Opposition activists said the explosion came after security forces opened fire on a funeral procession in the town, killing at least 20 people.
Mr. Ghalioun, a Sunni Muslim from the city of Homs -- the epicenter of the antigovernment movement -- faced off in the opposition vote against George Sabra, a Christian council member whose presidential prospects many in the SNC had hoped would reassure Syria's religious minorities.
Messrs. Ghalioun and Sabra didn't respond to requests to comment. Mr. Ghalioun, in a televised interview on Tuesday, said the council would continue to work to represent Syria's patchwork of ethnic and religious groups.
Even before Mr. Ghalioun's re-election, disagreements within the SNC, and broader rifts among opposition groups led the Arab League to postpone a conference in Cairo this week to again try to unite the opposition.
Across the country for weeks, some activists have brandished signs saying "The SNC does not represent me," criticizing the political infighting that has seen some of Syria's top dissidents walk away from the group.
Some members who have split from the council protest what they call a monopoly on influence by the Muslim Brotherhood, one of the SNC's seven political factions.
The Brotherhood is allied with Mr. Ghalioun in a power-sharing agreement that these critics say places Mr. Ghalioun as the secular, liberal front for an Islamist-dominated opposition.
"The SNC is a corpse, which the entire international community is desperately trying to resuscitate," said Fawaz Tello, a veteran opposition figure who left Syria this year to work with the Istanbul- and Paris-based body.
Mr. Tello said he planned to resign from the council Tuesday, saying it had failed to restructure to become more inclusive, transparent and democratic.
The SNC's fragile standing has hurt international efforts to mold the body into the type of transitional council with accountable leadership and street credibility that governments would feel more comfortable supporting.
The perceived leadership gap has allowed for other networks of both peaceful and armed activists to develop across Syria, with their own patrons abroad. Recent bombings have put the more peaceful movements at risk of being hijacked by extremists.
In Binnish, a restive town near the border with Turkey, some protesters on Tuesday chanted against "those protesting in hotels" -- a reference to the SNC's members, mostly Syrians who have long lived in exile for their political views.

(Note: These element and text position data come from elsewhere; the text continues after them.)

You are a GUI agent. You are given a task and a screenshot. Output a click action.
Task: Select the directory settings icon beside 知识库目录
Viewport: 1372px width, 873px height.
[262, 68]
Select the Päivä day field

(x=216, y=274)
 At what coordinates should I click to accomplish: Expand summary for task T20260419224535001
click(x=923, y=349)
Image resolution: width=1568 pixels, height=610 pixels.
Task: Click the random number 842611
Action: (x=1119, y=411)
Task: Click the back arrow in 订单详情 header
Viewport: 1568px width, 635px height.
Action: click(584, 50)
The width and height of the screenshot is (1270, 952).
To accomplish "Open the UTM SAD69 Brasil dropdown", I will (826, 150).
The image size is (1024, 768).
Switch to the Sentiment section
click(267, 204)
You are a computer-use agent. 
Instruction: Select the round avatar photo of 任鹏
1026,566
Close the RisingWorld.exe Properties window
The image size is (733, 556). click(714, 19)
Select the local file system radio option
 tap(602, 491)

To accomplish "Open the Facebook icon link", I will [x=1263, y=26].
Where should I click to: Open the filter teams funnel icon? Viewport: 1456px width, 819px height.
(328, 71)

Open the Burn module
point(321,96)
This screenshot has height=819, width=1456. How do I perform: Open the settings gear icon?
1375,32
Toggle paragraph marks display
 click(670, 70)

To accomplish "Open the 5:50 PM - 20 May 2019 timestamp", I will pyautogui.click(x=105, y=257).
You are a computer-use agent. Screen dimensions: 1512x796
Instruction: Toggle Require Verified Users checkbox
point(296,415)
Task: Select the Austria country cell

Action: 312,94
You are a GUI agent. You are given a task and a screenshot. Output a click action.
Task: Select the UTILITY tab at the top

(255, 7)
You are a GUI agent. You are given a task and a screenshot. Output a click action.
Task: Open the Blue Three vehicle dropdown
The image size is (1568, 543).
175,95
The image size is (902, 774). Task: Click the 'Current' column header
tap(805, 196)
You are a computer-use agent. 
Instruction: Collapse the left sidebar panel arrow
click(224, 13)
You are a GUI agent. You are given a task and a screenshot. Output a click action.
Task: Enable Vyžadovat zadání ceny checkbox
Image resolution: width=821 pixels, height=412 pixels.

Those activists have spent the past year lobbying Western and Arab governments for funds, arms and political support -- with little success beyond recognition as an umbrella group for the opposition, many SNC members say.
This kind of discord within the opposition movement threatens international efforts to stem the violence and find a way out of the conflict.
Most Western governments are now focused on a U.N.-backed peace plan that calls for a political settlement between President Bashar al-Assad and his opponents.
But disputes in the opposition -- as well as ceasefire violations by the regime -- appear to prevent any attempt to bring the two sides closer to an agreement, while Syria's government also continues to crack down on political opponents while making gestures at changes.
On Tuesday, it announced a 51% voter turnout in parliamentary elections held last week as the country's first multiparty vote in five decades, a vote the opposition had boycotted.